Notons que cette décision est intervenue après la chute drastique des prix du pétrole et le déficit de la balance commerciale. D’autant plus que ces prix ont affecté les entrées en devises et la fiscalité pétrolière, principal pourvoyeur du trésor public.

Cette dépréciation du dinar aura des conséquences redoutables sur le pouvoir d’achat des ménages et une augmentation significative des prix des produits. Ce qui sera accompagné par la baisse de la demande et entraînera le pays dans une inflation.

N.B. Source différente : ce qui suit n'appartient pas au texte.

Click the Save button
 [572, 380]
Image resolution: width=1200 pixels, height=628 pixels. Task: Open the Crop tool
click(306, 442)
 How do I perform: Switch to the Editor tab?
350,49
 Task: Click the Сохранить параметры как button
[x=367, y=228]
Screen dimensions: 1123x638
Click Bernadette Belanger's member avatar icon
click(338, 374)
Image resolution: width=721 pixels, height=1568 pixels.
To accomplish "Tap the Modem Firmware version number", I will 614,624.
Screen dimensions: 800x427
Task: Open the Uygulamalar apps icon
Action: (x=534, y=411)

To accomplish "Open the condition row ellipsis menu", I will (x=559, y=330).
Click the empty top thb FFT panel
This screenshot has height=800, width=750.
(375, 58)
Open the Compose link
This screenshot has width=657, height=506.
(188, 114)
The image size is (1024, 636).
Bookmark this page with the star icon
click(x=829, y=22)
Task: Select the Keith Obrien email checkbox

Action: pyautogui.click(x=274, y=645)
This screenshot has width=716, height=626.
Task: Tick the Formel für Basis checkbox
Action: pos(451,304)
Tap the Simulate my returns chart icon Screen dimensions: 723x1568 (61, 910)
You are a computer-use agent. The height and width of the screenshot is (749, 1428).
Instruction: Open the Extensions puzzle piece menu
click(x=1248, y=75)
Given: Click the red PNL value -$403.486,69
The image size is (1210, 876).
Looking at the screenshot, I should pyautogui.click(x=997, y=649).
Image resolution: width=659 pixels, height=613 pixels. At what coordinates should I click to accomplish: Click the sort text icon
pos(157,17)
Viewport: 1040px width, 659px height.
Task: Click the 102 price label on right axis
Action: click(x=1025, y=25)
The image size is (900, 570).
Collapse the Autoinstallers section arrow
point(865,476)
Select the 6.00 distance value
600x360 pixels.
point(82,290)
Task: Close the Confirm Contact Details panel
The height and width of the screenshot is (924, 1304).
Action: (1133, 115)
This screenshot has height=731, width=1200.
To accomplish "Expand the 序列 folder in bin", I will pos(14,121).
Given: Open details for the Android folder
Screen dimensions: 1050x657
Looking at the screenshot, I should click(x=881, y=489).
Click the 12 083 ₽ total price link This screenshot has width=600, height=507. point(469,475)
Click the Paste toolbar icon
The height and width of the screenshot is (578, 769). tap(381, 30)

Pour l’après-coronavirus, c’est l’incertitude totale qui planera sur l’économie nationale, d’autant plus que celle-ci est non-productive et ne profitera pas pour nos entreprises de conquérir les marchés régionaux ou internationaux afin d’écouler leur surproduction. A cela s’ajoute une baisse d’investissement et de l’importation, vu la flambée des coûts, ce qui entraînera le ralentissement de tout le tissu économique.

Les solutions possibles face à la crise

Par ailleurs, dans une situation pareille, on ne peut que préconiser la régulation du marché parallèle afin d’injecter cet argent dans le circuit économique, pour apporter une bouffée d’oxygène à l’économie nationale. Il faudrait également profiter du boom de l'Internet en cette période de confinement pour introduire le commerce électronique qui induira une baisse de l’utilisation de la monnaie.